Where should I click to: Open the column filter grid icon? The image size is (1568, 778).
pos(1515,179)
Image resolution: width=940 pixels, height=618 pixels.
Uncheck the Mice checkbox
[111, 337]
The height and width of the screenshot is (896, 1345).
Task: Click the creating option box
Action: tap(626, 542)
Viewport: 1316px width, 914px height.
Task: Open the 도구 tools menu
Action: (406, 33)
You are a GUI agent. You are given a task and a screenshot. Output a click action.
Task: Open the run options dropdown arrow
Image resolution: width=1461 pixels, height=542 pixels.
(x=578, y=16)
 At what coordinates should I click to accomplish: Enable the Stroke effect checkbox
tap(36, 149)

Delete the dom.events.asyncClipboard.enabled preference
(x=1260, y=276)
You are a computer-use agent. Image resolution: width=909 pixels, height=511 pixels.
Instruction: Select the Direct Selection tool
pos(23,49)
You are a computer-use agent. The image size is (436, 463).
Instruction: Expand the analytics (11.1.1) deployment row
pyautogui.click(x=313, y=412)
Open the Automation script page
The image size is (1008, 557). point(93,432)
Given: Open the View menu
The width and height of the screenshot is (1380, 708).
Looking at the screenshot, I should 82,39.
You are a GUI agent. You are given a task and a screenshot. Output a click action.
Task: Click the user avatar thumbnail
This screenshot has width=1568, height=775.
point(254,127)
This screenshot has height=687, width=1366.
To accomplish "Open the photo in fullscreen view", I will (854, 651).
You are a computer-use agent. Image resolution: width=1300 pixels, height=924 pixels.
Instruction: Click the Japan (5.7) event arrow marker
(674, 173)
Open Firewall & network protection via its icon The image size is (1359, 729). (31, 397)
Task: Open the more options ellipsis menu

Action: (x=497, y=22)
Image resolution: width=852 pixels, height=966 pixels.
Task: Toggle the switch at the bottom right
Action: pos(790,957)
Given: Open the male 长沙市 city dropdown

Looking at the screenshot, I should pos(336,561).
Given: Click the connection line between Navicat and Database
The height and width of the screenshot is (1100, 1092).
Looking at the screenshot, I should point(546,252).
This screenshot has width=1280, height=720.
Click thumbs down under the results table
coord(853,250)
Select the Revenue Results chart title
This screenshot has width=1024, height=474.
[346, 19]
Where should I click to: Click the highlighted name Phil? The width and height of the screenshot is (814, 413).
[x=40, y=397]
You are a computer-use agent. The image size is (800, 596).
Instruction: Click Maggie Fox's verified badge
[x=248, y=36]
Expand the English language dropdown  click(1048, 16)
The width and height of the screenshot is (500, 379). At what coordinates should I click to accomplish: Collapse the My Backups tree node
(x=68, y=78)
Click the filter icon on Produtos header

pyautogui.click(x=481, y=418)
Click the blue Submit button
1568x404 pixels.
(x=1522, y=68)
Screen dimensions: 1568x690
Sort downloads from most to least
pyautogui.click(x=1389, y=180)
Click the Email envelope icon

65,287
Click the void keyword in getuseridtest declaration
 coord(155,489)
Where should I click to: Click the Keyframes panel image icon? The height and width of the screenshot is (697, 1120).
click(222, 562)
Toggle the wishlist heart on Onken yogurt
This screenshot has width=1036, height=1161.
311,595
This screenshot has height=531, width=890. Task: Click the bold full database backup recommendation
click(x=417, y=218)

* * *

SET EXERCISE:
Retype all of the records above word for word.

FINAL RESULT:
Where should I click to: Open the column filter grid icon? The image size is (1568, 778).
pos(1515,179)
Image resolution: width=940 pixels, height=618 pixels.
Uncheck the Mice checkbox
[111, 337]
The height and width of the screenshot is (896, 1345).
Task: Click the creating option box
Action: tap(626, 542)
Viewport: 1316px width, 914px height.
Task: Open the 도구 tools menu
Action: (406, 33)
You are a GUI agent. You are given a task and a screenshot. Output a click action.
Task: Open the run options dropdown arrow
Image resolution: width=1461 pixels, height=542 pixels.
(x=578, y=16)
 At what coordinates should I click to accomplish: Enable the Stroke effect checkbox
tap(36, 149)

Delete the dom.events.asyncClipboard.enabled preference
(x=1260, y=276)
You are a computer-use agent. Image resolution: width=909 pixels, height=511 pixels.
Instruction: Select the Direct Selection tool
pos(23,49)
You are a computer-use agent. The image size is (436, 463).
Instruction: Expand the analytics (11.1.1) deployment row
pyautogui.click(x=313, y=412)
Open the Automation script page
The image size is (1008, 557). point(93,432)
Given: Open the View menu
The width and height of the screenshot is (1380, 708).
Looking at the screenshot, I should 82,39.
You are a GUI agent. You are given a task and a screenshot. Output a click action.
Task: Click the user avatar thumbnail
This screenshot has width=1568, height=775.
point(254,127)
This screenshot has height=687, width=1366.
To accomplish "Open the photo in fullscreen view", I will (854, 651).
You are a computer-use agent. Image resolution: width=1300 pixels, height=924 pixels.
Instruction: Click the Japan (5.7) event arrow marker
(674, 173)
Open Firewall & network protection via its icon The image size is (1359, 729). (31, 397)
Task: Open the more options ellipsis menu

Action: (x=497, y=22)
Image resolution: width=852 pixels, height=966 pixels.
Task: Toggle the switch at the bottom right
Action: pos(790,957)
Given: Open the male 长沙市 city dropdown

Looking at the screenshot, I should pos(336,561).
Given: Click the connection line between Navicat and Database
The height and width of the screenshot is (1100, 1092).
Looking at the screenshot, I should point(546,252).
This screenshot has width=1280, height=720.
Click thumbs down under the results table
coord(853,250)
Select the Revenue Results chart title
This screenshot has width=1024, height=474.
[346, 19]
Where should I click to: Click the highlighted name Phil? The width and height of the screenshot is (814, 413).
[x=40, y=397]
You are a computer-use agent. The image size is (800, 596).
Instruction: Click Maggie Fox's verified badge
[x=248, y=36]
Expand the English language dropdown  click(1048, 16)
The width and height of the screenshot is (500, 379). At what coordinates should I click to accomplish: Collapse the My Backups tree node
(x=68, y=78)
Click the filter icon on Produtos header

pyautogui.click(x=481, y=418)
Click the blue Submit button
1568x404 pixels.
(x=1522, y=68)
Screen dimensions: 1568x690
Sort downloads from most to least
pyautogui.click(x=1389, y=180)
Click the Email envelope icon

65,287
Click the void keyword in getuseridtest declaration
 coord(155,489)
Where should I click to: Click the Keyframes panel image icon? The height and width of the screenshot is (697, 1120).
click(222, 562)
Toggle the wishlist heart on Onken yogurt
This screenshot has width=1036, height=1161.
311,595
This screenshot has height=531, width=890. Task: Click the bold full database backup recommendation
click(x=417, y=218)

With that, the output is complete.